Frances McCullen (Chloë Grace Moretz) thinks she is doing a good deed. After finding a designer purse on the subway, the Boston native currently living in New York City with her college best friend Erica Penn (Maika Monroe) decides to return it to the owner herself. That person turns out to be the eccentrically friendly Greta Hideg (Isabelle Huppert), a French piano teacher currently living alone what with her daughter studying ballet in Paris and her beloved husband dead from illness for quite some time now. The pair strike up an instant friendship, the older woman seeing in Frances the daughter who has left for bigger and brighter things while the young woman notices in the kindly Greta fragments of the mother she herself lost to cancer just one year prior.

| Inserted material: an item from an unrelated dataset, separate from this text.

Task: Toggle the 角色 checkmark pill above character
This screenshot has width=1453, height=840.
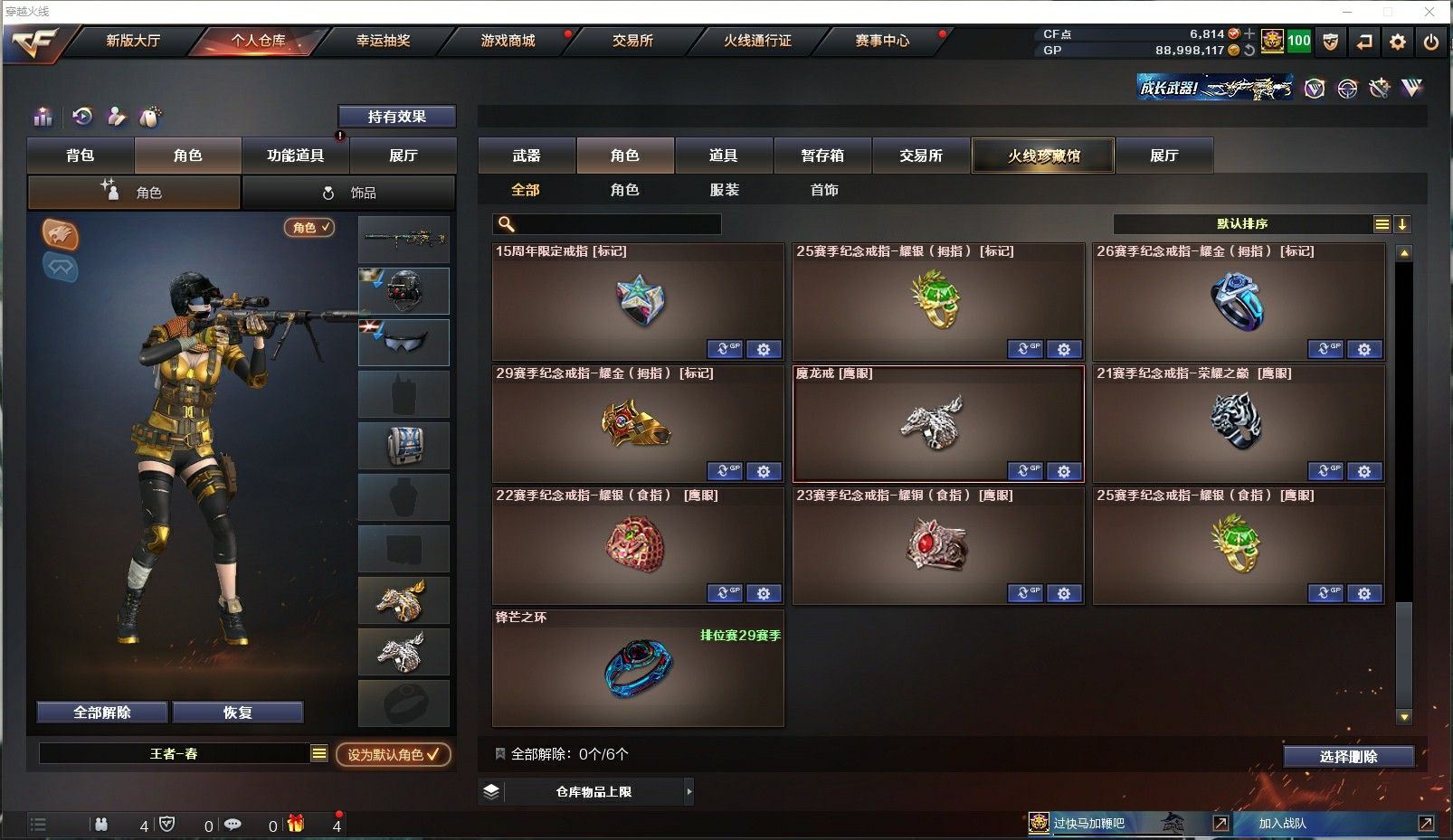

All seems wonderful. The pair become inseparable, Frances even convincing Greta to adopt a dog from the local shelter. But things get increasingly strange. Erica is the first one to notice it, imploring Frances to be careful and not let the older woman get too close too fast. Greta doesn't like it when her young new friend starts trying to put a little distance between the two of them. She shows up at Frances' work and makes a scene that compels the police to be notified. She calls her at all hours leaving a variety of alarming messages. Greta even starts stalking Erica, sending pictures of the blonde flibbertigibbet to Frances that make it look like she is about to do something despicable to her.

There's a lot to say about director Neil Jordan's Greta, much of which one doesn't want to dig too deeply into as doing so might inadvertently reveal a few of the more playfully malevolent surprises hidden within his and Ray Wright's (The Crazies) creatively disturbing screenplay. What can be said is that the movie is indeed a thriller, and Greta Hideg isn't a woman to be trifled with. Not only does she demand respect, but she'll also do whatever she wants to in order to ensure she gets it, her murderously quirky charm concealing an explosively acidic temper that once unleashed cannot be easily contained. Greta knows what she wants, friendship and companionship, Frances only the most recent innocent young woman to discover this, much to her own personal peril.

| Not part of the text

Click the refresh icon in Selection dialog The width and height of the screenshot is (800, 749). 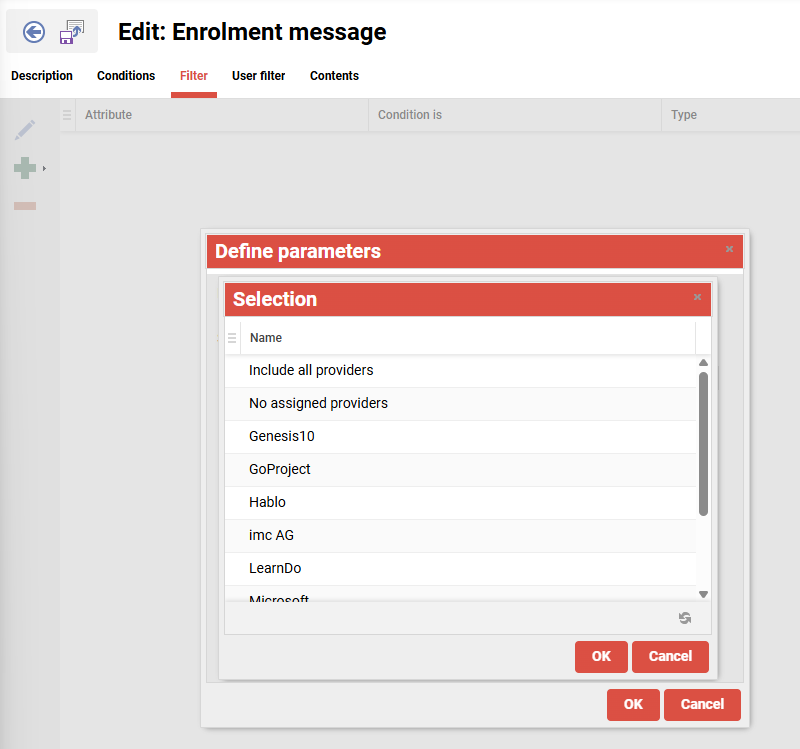[685, 618]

For Jordan, this movie is a long way from the Oscar-winning heights of The Crying Game or of the mesmerizing strength of titles as richly diverse as Mona Lisa, Interview with the Vampire: The Vampire Chronicles, The End of the Affair, The Good Thief or Byzantium. But he's just too great a filmmaker for this fancifully devilish thriller not to resonate, and much like his 1999 unhinged psychedelic psychological freak-out In Dreams or his whacky, colorfully volatile 1984 take on the 'Red Riding Hood' fairy tale The Company of Wolves there's just too much idiosyncratic awesomeness for this effort to be construed as anything even remotely akin to a failure. The film's unconventional weirdness allows it to resonate on an oddly intimate level that's extraordinary, and while plot holes abound inside Jordan and Wright's script most of them are so minor pointing them out feels like a waste of time.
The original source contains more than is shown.